* [WORK TASK]: Each line below is to be set down again exactly.

(Collected data)
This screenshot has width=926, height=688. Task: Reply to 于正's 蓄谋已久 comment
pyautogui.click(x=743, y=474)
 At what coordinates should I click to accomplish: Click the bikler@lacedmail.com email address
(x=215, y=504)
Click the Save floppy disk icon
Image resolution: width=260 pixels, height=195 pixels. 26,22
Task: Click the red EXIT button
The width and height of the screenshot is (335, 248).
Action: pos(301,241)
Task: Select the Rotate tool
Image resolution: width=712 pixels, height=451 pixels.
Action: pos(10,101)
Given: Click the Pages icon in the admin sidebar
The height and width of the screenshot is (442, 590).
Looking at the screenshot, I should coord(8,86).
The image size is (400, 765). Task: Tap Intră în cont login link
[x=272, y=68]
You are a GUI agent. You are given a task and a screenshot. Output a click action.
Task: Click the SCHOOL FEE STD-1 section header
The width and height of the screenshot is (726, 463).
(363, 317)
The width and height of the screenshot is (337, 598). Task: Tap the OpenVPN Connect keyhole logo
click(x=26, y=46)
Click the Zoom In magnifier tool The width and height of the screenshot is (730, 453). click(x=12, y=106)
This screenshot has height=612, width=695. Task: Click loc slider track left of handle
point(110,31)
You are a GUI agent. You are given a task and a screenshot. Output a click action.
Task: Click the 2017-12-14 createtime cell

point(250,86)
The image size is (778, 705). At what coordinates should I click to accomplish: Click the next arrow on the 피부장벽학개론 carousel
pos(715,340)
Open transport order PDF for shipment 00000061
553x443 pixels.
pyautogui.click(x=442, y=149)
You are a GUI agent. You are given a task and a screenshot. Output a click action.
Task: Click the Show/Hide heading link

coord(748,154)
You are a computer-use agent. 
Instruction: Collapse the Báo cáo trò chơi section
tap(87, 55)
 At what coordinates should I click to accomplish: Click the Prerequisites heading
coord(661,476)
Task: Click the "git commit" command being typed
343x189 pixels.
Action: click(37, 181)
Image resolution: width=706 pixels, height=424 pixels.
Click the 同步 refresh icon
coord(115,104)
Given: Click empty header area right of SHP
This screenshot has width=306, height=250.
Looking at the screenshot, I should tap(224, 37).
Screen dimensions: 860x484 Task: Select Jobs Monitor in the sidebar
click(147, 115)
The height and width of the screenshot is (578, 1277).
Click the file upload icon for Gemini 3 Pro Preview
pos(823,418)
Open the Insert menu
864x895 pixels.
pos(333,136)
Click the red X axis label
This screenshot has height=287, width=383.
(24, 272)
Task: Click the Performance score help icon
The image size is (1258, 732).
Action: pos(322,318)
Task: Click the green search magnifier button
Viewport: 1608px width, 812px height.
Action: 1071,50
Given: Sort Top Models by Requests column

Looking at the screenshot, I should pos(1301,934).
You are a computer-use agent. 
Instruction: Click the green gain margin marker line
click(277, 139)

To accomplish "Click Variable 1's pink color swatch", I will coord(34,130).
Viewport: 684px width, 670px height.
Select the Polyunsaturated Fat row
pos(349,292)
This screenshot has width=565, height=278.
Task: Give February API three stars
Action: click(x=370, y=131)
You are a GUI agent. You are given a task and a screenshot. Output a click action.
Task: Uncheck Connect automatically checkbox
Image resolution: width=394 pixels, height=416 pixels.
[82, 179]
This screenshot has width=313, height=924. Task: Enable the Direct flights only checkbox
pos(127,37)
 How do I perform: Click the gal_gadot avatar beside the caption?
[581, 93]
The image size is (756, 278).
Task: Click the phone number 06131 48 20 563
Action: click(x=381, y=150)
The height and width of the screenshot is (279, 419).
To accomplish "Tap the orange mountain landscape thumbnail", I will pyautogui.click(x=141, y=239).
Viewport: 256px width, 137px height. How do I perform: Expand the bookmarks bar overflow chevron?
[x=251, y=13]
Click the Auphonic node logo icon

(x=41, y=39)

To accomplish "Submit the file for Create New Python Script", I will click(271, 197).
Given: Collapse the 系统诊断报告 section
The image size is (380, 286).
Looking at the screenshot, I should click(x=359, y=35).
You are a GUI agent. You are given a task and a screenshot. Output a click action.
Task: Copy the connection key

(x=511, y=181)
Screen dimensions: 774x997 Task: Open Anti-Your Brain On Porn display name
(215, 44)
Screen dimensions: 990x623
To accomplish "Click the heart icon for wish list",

* [OUTPUT FOR THIS EXERCISE]:
This screenshot has width=926, height=688. Task: Reply to 于正's 蓄谋已久 comment
pyautogui.click(x=743, y=474)
 At what coordinates should I click to accomplish: Click the bikler@lacedmail.com email address
(x=215, y=504)
Click the Save floppy disk icon
Image resolution: width=260 pixels, height=195 pixels. 26,22
Task: Click the red EXIT button
The width and height of the screenshot is (335, 248).
Action: pos(301,241)
Task: Select the Rotate tool
Image resolution: width=712 pixels, height=451 pixels.
Action: pos(10,101)
Given: Click the Pages icon in the admin sidebar
The height and width of the screenshot is (442, 590).
Looking at the screenshot, I should coord(8,86).
The image size is (400, 765). Task: Tap Intră în cont login link
[x=272, y=68]
You are a GUI agent. You are given a task and a screenshot. Output a click action.
Task: Click the SCHOOL FEE STD-1 section header
The width and height of the screenshot is (726, 463).
(363, 317)
The width and height of the screenshot is (337, 598). Task: Tap the OpenVPN Connect keyhole logo
click(x=26, y=46)
Click the Zoom In magnifier tool The width and height of the screenshot is (730, 453). click(x=12, y=106)
This screenshot has height=612, width=695. Task: Click loc slider track left of handle
point(110,31)
You are a GUI agent. You are given a task and a screenshot. Output a click action.
Task: Click the 2017-12-14 createtime cell

point(250,86)
The image size is (778, 705). At what coordinates should I click to accomplish: Click the next arrow on the 피부장벽학개론 carousel
pos(715,340)
Open transport order PDF for shipment 00000061
553x443 pixels.
pyautogui.click(x=442, y=149)
You are a GUI agent. You are given a task and a screenshot. Output a click action.
Task: Click the Show/Hide heading link

coord(748,154)
You are a computer-use agent. 
Instruction: Collapse the Báo cáo trò chơi section
tap(87, 55)
 At what coordinates should I click to accomplish: Click the Prerequisites heading
coord(661,476)
Task: Click the "git commit" command being typed
343x189 pixels.
Action: click(37, 181)
Image resolution: width=706 pixels, height=424 pixels.
Click the 同步 refresh icon
coord(115,104)
Given: Click empty header area right of SHP
This screenshot has width=306, height=250.
Looking at the screenshot, I should tap(224, 37).
Screen dimensions: 860x484 Task: Select Jobs Monitor in the sidebar
click(147, 115)
The height and width of the screenshot is (578, 1277).
Click the file upload icon for Gemini 3 Pro Preview
pos(823,418)
Open the Insert menu
864x895 pixels.
pos(333,136)
Click the red X axis label
This screenshot has height=287, width=383.
(24, 272)
Task: Click the Performance score help icon
The image size is (1258, 732).
Action: pos(322,318)
Task: Click the green search magnifier button
Viewport: 1608px width, 812px height.
Action: 1071,50
Given: Sort Top Models by Requests column

Looking at the screenshot, I should pos(1301,934).
You are a computer-use agent. 
Instruction: Click the green gain margin marker line
click(277, 139)

To accomplish "Click Variable 1's pink color swatch", I will coord(34,130).
Viewport: 684px width, 670px height.
Select the Polyunsaturated Fat row
pos(349,292)
This screenshot has width=565, height=278.
Task: Give February API three stars
Action: click(x=370, y=131)
You are a GUI agent. You are given a task and a screenshot. Output a click action.
Task: Uncheck Connect automatically checkbox
Image resolution: width=394 pixels, height=416 pixels.
[82, 179]
This screenshot has width=313, height=924. Task: Enable the Direct flights only checkbox
pos(127,37)
 How do I perform: Click the gal_gadot avatar beside the caption?
[581, 93]
The image size is (756, 278).
Task: Click the phone number 06131 48 20 563
Action: click(x=381, y=150)
The height and width of the screenshot is (279, 419).
To accomplish "Tap the orange mountain landscape thumbnail", I will pyautogui.click(x=141, y=239).
Viewport: 256px width, 137px height. How do I perform: Expand the bookmarks bar overflow chevron?
[x=251, y=13]
Click the Auphonic node logo icon

(x=41, y=39)

To accomplish "Submit the file for Create New Python Script", I will click(271, 197).
Given: Collapse the 系统诊断报告 section
The image size is (380, 286).
Looking at the screenshot, I should click(x=359, y=35).
You are a GUI agent. You are given a task and a screenshot. Output a click action.
Task: Copy the connection key

(x=511, y=181)
Screen dimensions: 774x997 Task: Open Anti-Your Brain On Porn display name
(215, 44)
Screen dimensions: 990x623
To accomplish "Click the heart icon for wish list",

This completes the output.